Document associated with: [Exhibition of the work of E. H. Wuerpel], St Louis, 1902
Record 1 of 1
System Number: 07149
Date: 12 May 1902
Author: Edmund Henry Wuerpel
Place: St Louis
Repository: Glasgow University Library
Call Number: MS Whistler W1137
Document Type: ALS
[oval crest with head of Minerva:] SAINT LOUIS MUSEUM OF FINE ARTS / 1881
HALSEY C. IVES,
May 12th 1902
My dear Mr Whistler:-
I wish that I might really know whether these occasional reminders of my existence are a bore to you or not. I am frequently tempted to write
to you but supress [sic] the desire for fear of making myself a nuisance to you.
I had a sort of forlorn hope that I might possibly be sent abroad by Mr Ives for the St Louis Exposition of 1904 (for I see that they have finally decided on that year). But instead of that I shall in all probability have to stay here even more closely than I was confined before, for I have taken charge of the school during Mr Ives connection with the Fair, & that means a greater amount of my own time taken away from me. I should have been more than thankful to have been sent abroad, as it would in all probability have given me the opportunity of seeing you, & of showing you some of the work I have been doing of late.
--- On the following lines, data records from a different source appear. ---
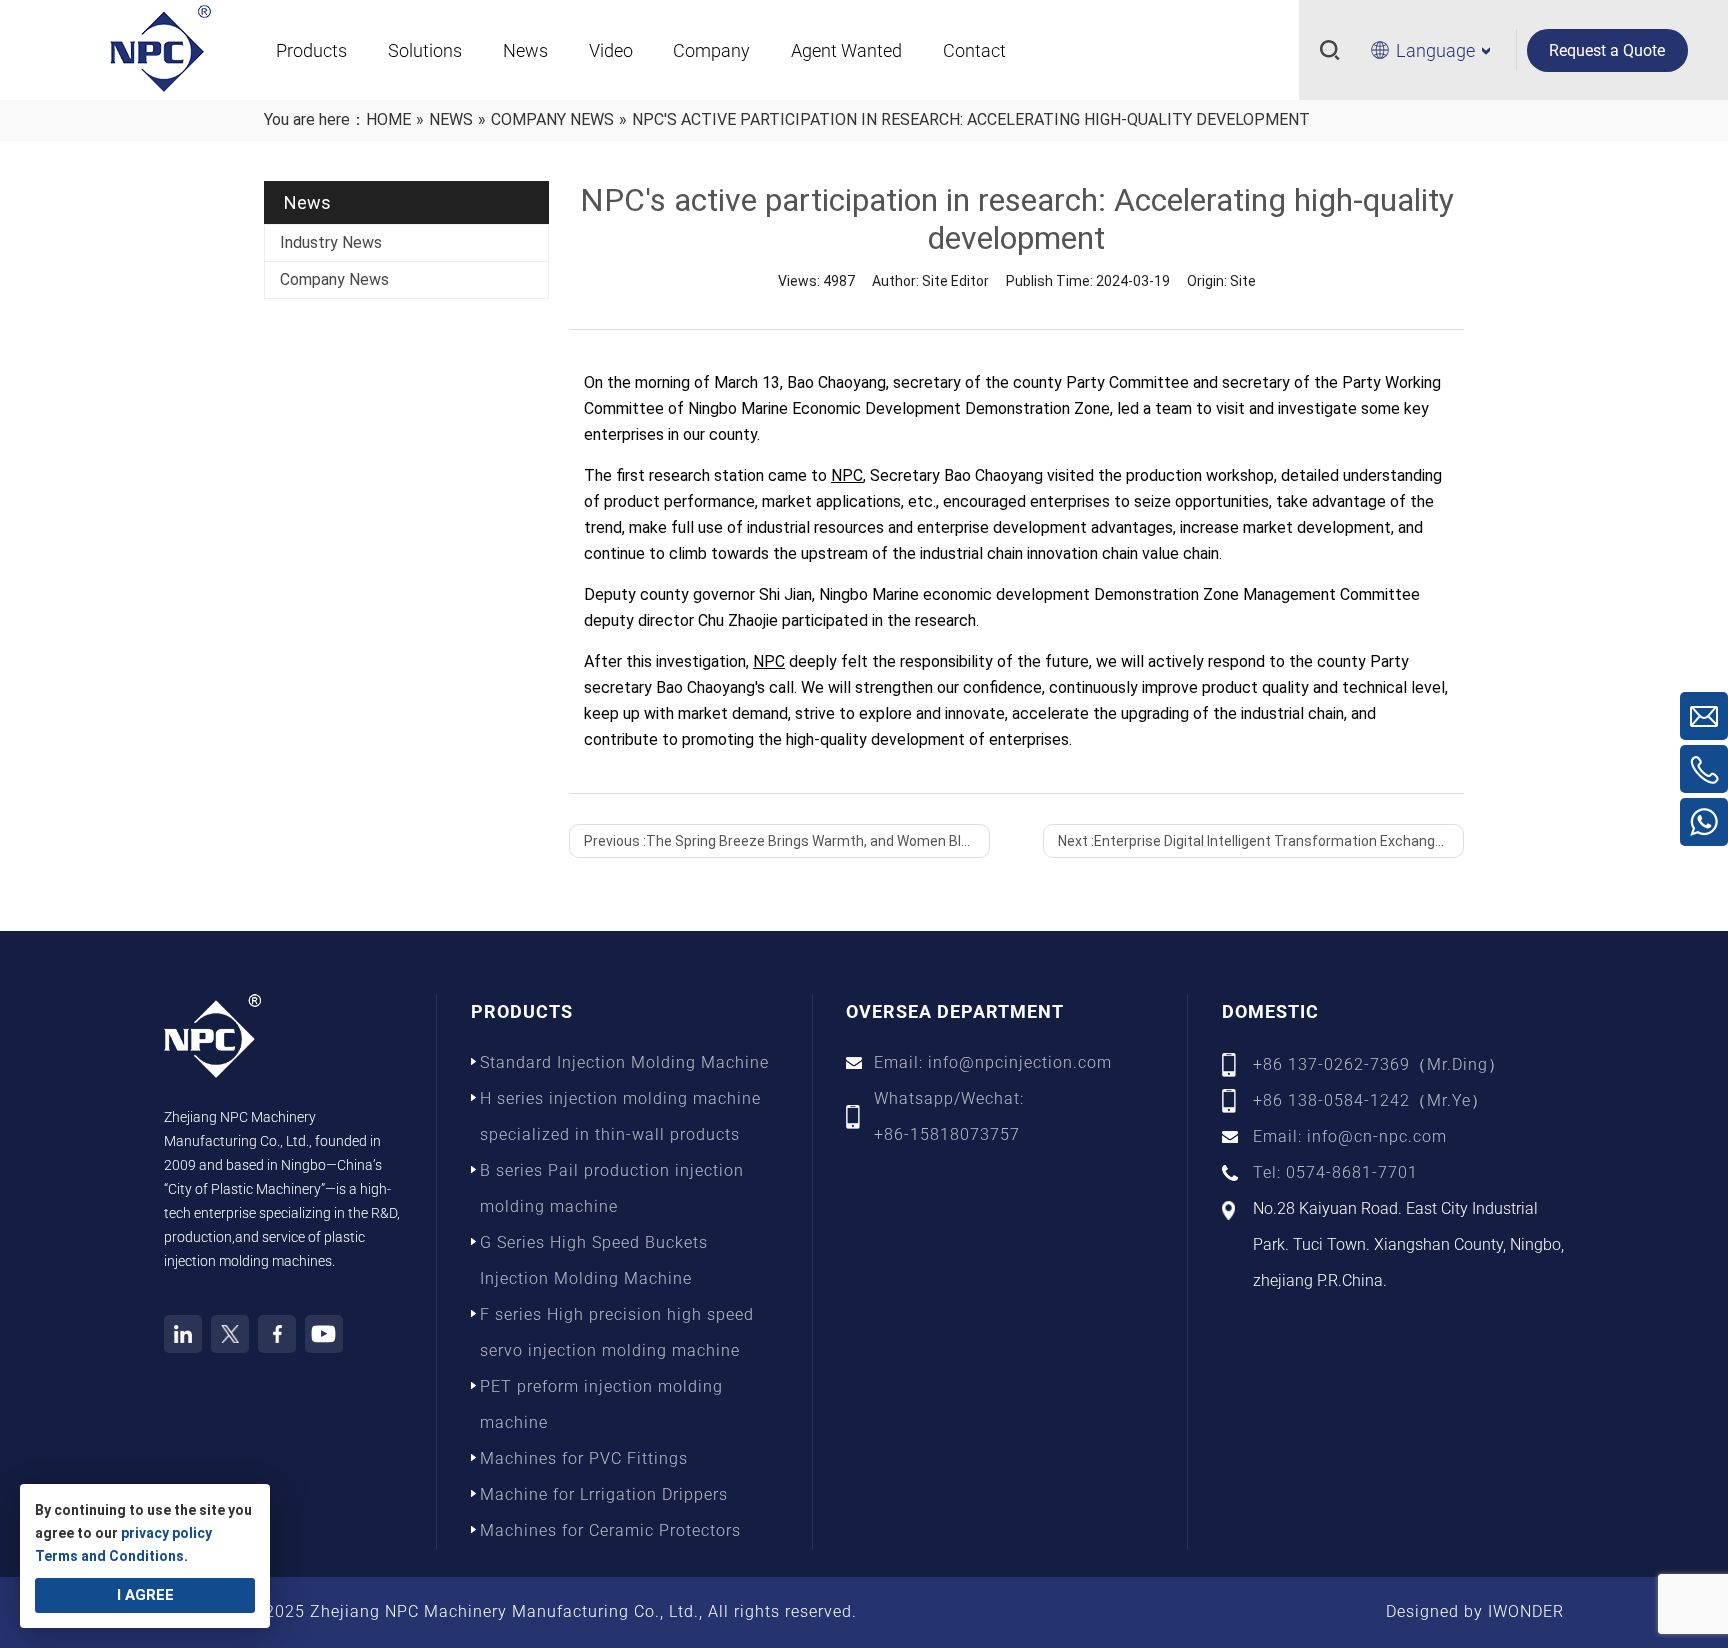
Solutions (425, 50)
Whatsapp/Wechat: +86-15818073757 (949, 1116)
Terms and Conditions (109, 1556)
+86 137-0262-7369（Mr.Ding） (1379, 1064)
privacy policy (166, 1533)
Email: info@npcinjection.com (993, 1062)
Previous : (787, 841)
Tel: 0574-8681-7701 (1335, 1172)
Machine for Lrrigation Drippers (604, 1494)
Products (311, 50)
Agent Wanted (846, 50)
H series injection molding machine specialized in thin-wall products (620, 1116)
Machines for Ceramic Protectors (610, 1530)
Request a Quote (1607, 50)
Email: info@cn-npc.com (1350, 1136)
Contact (974, 50)
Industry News (331, 242)
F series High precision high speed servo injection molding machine (617, 1332)
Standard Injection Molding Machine (624, 1062)
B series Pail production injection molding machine (612, 1188)
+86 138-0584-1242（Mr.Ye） (1370, 1100)
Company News (334, 279)
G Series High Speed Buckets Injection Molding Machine (594, 1260)
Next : (1261, 841)
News (525, 50)
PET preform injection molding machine (601, 1404)
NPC (847, 475)
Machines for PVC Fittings (584, 1458)
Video (611, 50)
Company (711, 50)
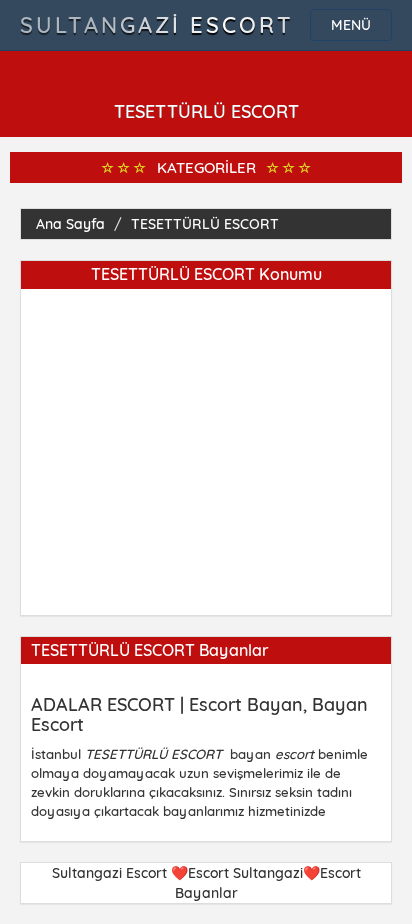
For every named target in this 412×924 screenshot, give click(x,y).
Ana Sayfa (70, 224)
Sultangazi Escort (157, 25)
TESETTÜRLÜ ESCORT (205, 224)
I really begin to think that I have made progress in the past few years. Every one tells me so, and Mr Kurtz, who after all sees a good deal & claims to know more, thinks my work ought to be known beyond the narrow limits of St. Louis & the Western States. I had a "one man" exhibition a few months ago, and if the attention of the Public can be counted as success, then I can claim a great deal of it. By a clever manipulation of the Social strings on the part of my wife, the show was made more or less of a "function" and the leading society people came to see the pictures. You can imagine how edifying it must have been. But it aroused the interest of the Press, and I got a good deal of free advertising - a thing unheard of in this liberal and intellectual community. What that may lead to it is hard to predict, but it cannot do me any harm.
In the meantime, whenever I have the chance, I peg away at my work with a great deal of disappointment & an occasional day of elation & pleasure. I believe that I know what I want to do, & although I have not yet "struck ore," I catch an occasional glimpse of the metal. If I can unearth just a little of it before I pull up stakes [p. 3] I shall be compensated. All that I need is an occasional guide post to show me the way, and that I have not had since I left Paris.
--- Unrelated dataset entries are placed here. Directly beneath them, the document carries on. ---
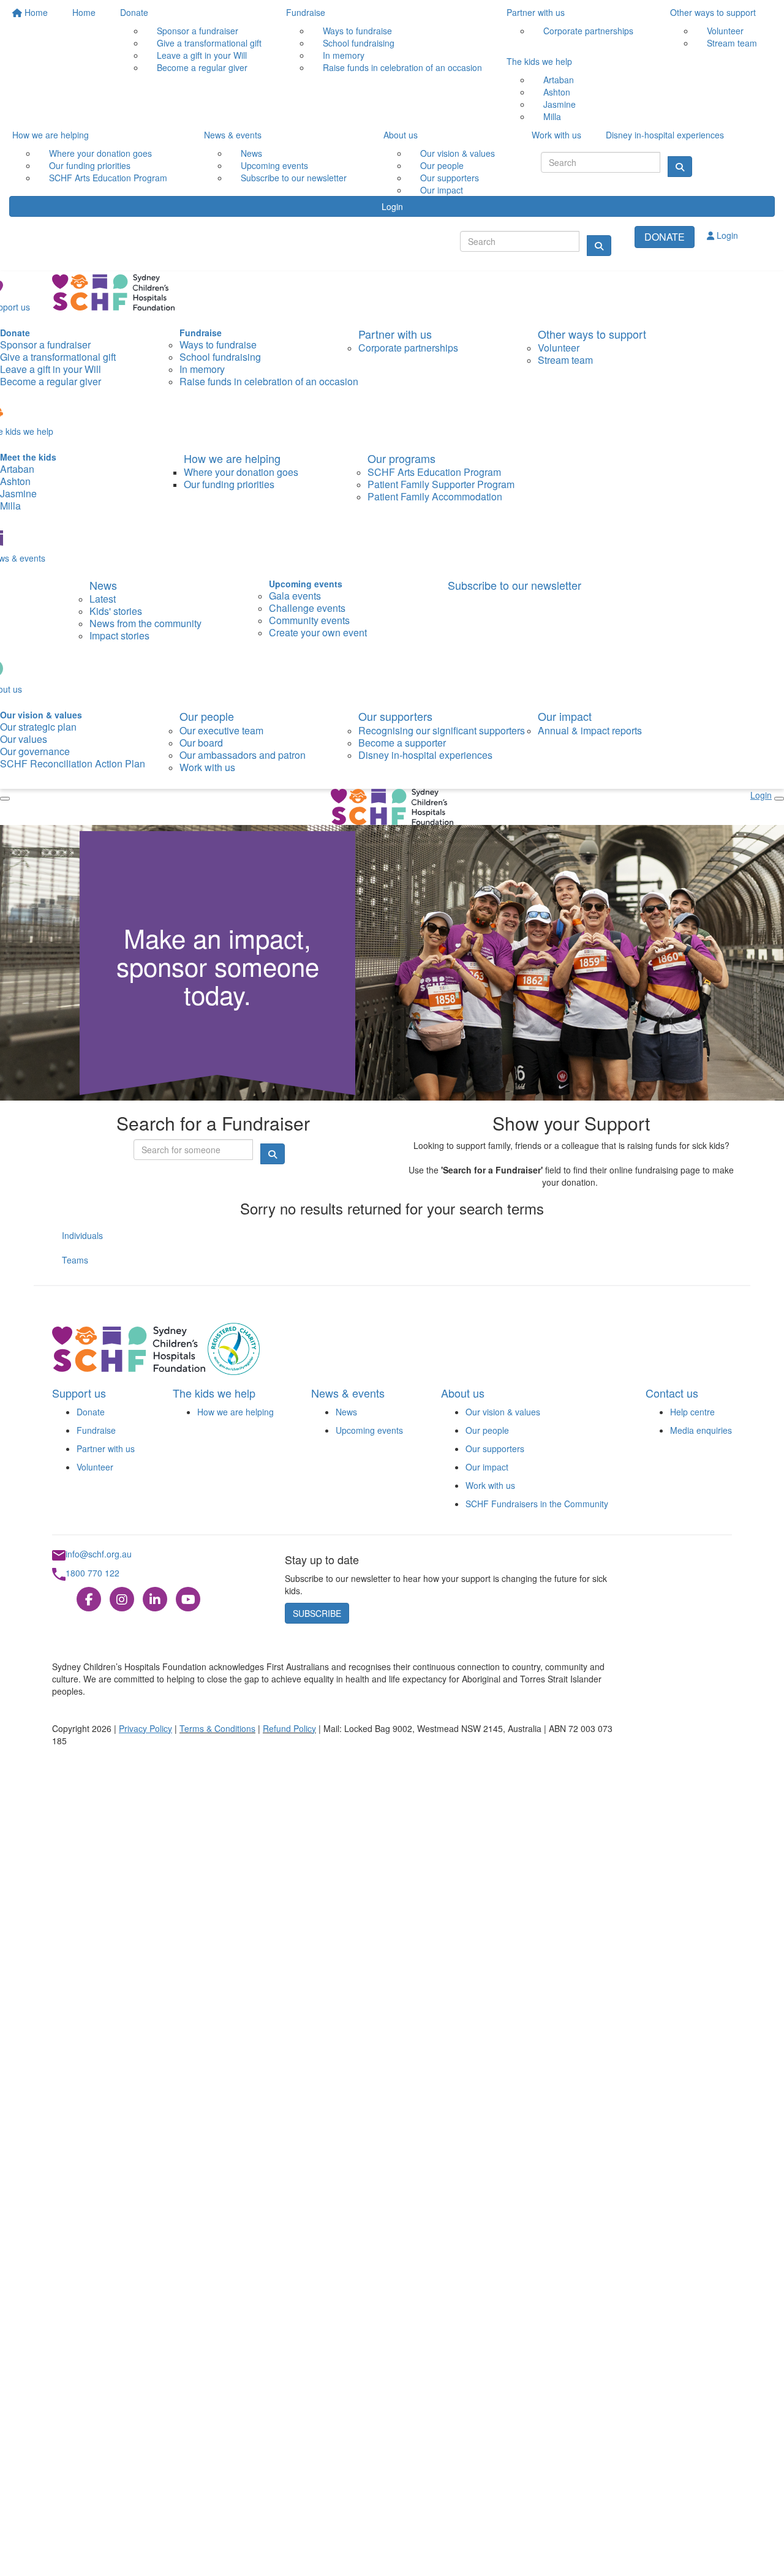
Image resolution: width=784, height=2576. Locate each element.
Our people (487, 1430)
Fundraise (96, 1430)
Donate (91, 1412)
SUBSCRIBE (317, 1613)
My work here at the school is very trying. If it did not mean bread & butter for my family I should have given it up long ago. In spite of my dislike for it, I seem to help the students for I am constantly asked for advice even by students who are not in my classes. But when one has three daughters to look after, it makes the problems of choosinging [sic] ones career, very much simpler.
Mr Ives is going abroad, I believe, in a month or so, in the interest of the St Louis Fair, & I trust that he will succeed in getting a good representative collection of your work. If any good is to result in this Exposition for St. Louis it will be in the direction of Art. We may have a permanent building left us and it is to be hoped that some of the pictures sent over will remain in the building through the liberality of the Exposition Company or other public spirited citizens. And it is sincerely to be hoped that some of your work will be acquired.
[p. 4] We have some pretty good Sweedish [sic] & Glasgow pictures here, & a few scattered examples of modern French and Dutch schools. But we are sadly in need of a more representative collection & the only interest I have in the Exposition is the hope that something will stay here for us.
I do not give up the hope of being in Paris or London some time in the future & I sincerely hope that when I do get over there I will have the good fortune to meet with you.
Please give my kindest regards to such of my friends as may still remember me,
& believe me, my dear Mr Whistler, as always
yours most cordially
Edmund H Wuerpel
The St Louis School of Fine Arts where Wuerpel taught for many years.
5. my wife
Mrs E. H. Wuerpel, wife of the artist.
6. [p. 3]
Although Wuerpel has numbered this sheet '2.', it is actually the third side of text.